Analisando os fatores que impactam esse mercado, 2025 promete ser um ano dinâmico, repleto de avanços tecnológicos e alinhado às novas demandas do consumidor. Conforme nos preparamos para esse futuro promissor, algumas tendências-chave já estão moldando o setor, e, como um player estratégico, precisamos estar atentos para liderar e inovar.

E uma dessas principais tendências que seguirá em alta é a busca por veículos sustentáveis. A eletrificação continuará sendo o principal motor de mudança, com uma previsão de aumento significativo na participação dos veículos elétricos, não apenas no Brasil, mas em mercados globais.

Isso ocorre devido à redução nos custos de produção de baterias e ao avanço da infraestrutura de carregamento. No Brasil, o crescimento do segmento tem sido impulsionado por incentivos fiscais e subsídios que tornam as soluções híbridas e elétricas mais acessíveis ao consumidor.

Além disso, a busca por sustentabilidade permeia todos os aspectos da vida moderna, inclusive a mobilidade urbana. A produção de veículos elétricos tornou-se mais limpa, com o uso de materiais recicláveis, consolidando a responsabilidade ambiental como um diferencial competitivo.

Apesar das transformações tecnológicas, uma coisa não mudará em 2025: o foco na experiência do cliente. As empresas que conseguem oferecer atendimento excepcional, simplificar processos e garantir um suporte eficiente sairão na frente, conquistando a fidelidade de seus consumidores.

No Grupo Mônaco, valorizamos essa conexão desde a nossa fundação, na década de 1970. Meu pai, Armindo Denardin, ao inaugurar nossa primeira concessionária em Altamira, no Pará, chamava seu empreendimento de “Casa de Amigos”. Esse espírito de proximidade e atenção personalizada, seja para fechar um negócio ou apenas para receber bem quem nos procura, é um legado que mantemos até hoje.

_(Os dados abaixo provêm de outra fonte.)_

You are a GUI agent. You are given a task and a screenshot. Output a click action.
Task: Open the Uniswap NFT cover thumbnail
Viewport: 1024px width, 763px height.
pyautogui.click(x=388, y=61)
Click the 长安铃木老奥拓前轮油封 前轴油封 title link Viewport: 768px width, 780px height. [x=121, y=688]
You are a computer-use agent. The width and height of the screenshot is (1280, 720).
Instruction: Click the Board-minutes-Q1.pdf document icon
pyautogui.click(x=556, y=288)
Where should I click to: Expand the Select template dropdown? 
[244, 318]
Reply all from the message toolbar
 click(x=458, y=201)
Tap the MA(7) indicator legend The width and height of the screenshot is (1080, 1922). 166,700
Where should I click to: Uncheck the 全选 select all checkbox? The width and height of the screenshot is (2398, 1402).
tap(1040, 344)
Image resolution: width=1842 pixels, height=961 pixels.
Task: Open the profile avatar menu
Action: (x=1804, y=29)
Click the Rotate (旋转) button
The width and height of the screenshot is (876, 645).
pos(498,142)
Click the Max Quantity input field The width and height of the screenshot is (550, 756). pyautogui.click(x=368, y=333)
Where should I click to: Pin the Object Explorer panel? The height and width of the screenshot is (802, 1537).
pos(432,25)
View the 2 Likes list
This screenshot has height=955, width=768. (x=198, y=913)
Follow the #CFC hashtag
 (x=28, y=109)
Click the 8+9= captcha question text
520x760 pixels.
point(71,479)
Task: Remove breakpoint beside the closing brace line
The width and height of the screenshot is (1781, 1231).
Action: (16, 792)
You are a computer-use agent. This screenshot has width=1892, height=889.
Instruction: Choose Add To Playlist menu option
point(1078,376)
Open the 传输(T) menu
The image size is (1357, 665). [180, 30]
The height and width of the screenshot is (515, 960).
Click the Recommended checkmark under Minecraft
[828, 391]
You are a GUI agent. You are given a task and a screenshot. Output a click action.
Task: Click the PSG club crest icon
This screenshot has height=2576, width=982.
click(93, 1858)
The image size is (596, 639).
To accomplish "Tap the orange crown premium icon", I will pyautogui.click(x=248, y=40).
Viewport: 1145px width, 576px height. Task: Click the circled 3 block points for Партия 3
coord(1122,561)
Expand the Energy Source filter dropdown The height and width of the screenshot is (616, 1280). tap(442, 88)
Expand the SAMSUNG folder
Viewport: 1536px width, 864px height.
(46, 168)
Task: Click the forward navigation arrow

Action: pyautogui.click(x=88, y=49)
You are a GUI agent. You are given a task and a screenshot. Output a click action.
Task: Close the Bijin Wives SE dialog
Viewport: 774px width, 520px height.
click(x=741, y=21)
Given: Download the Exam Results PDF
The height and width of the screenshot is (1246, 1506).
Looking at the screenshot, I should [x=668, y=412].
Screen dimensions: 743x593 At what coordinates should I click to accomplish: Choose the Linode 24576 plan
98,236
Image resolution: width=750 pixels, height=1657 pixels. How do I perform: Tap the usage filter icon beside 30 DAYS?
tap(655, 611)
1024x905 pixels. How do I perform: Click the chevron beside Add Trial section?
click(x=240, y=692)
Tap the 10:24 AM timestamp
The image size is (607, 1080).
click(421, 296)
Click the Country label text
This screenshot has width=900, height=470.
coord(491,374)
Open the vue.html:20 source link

O futuro do mercado automotivo não é apenas sobre tecnologia; é sobre como utilizamos essa tecnologia para melhorar vidas e gerar um impacto positivo no planeta. No Grupo Mônaco, estamos comprometidos em liderar essa transformação, com inovação, excelência e uma visão estratégica que priorize nossos clientes, colaboradores e parceiros.

2025 será um ano para acelerar. Estou confiante de que estamos prontos para essa jornada, que promete grandes conquistas e novas possibilidades para montadoras, concessionárias e, principalmente, para nossos clientes. Que venha o novo!